Given instruction:
Copy the data from the line containing "You are a computer-use" through the end of the data, both included, and swap "Instruction" for "Task" with nothing else changed. Leave out the pictures.

[BEGIN Data in this exercise]

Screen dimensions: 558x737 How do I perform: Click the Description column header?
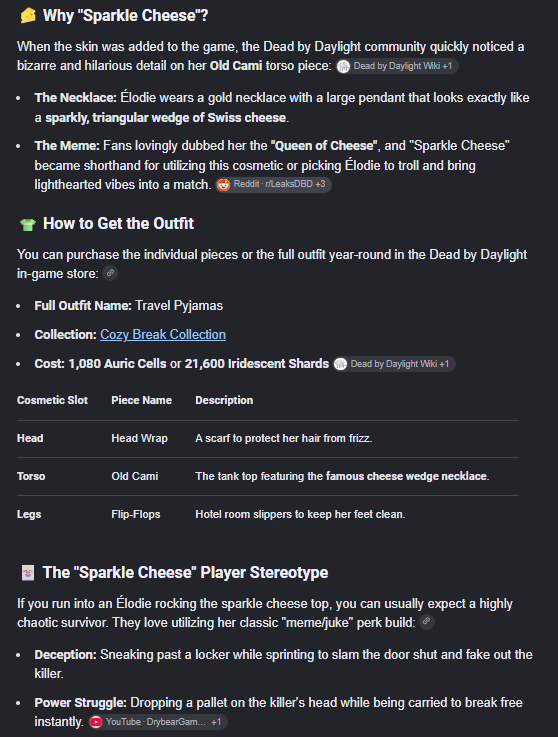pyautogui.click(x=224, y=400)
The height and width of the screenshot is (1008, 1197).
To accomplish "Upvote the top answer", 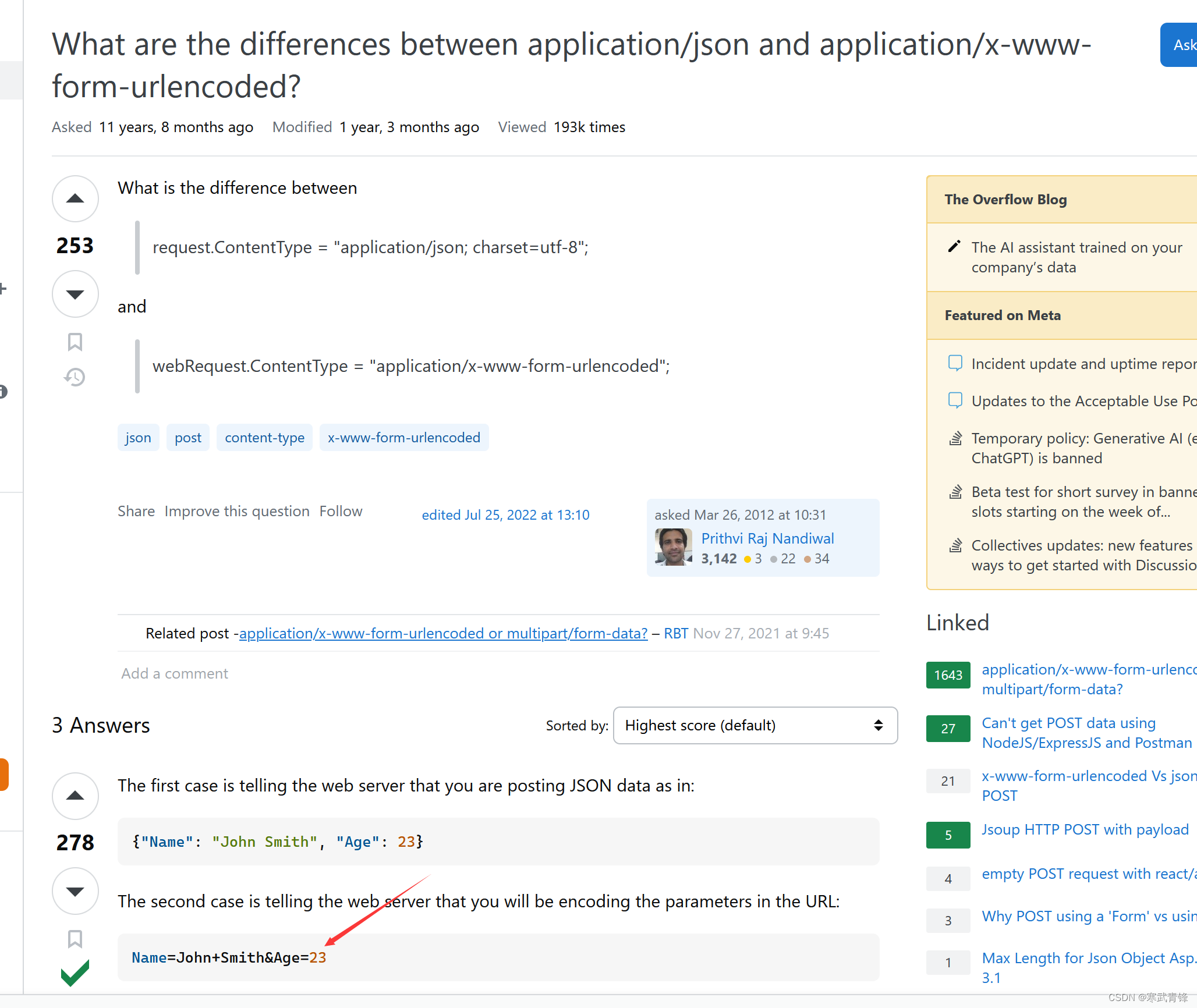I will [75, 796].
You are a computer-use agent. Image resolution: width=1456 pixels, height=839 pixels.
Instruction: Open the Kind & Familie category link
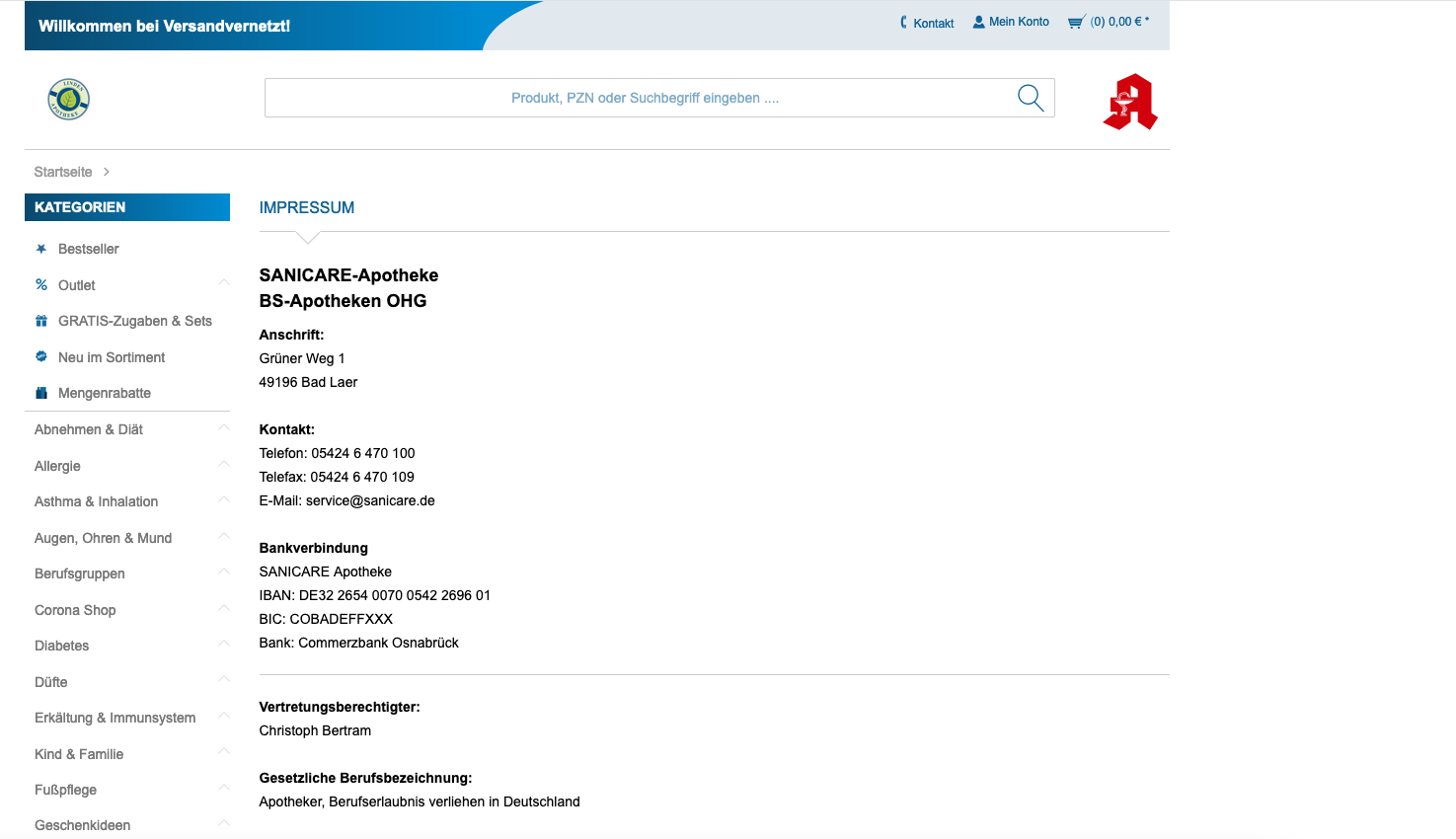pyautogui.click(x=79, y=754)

[END Data in this exercise]

The result:
You are a computer-use agent. Image resolution: width=1456 pixels, height=839 pixels.
Task: Open the Kind & Familie category link
pyautogui.click(x=79, y=754)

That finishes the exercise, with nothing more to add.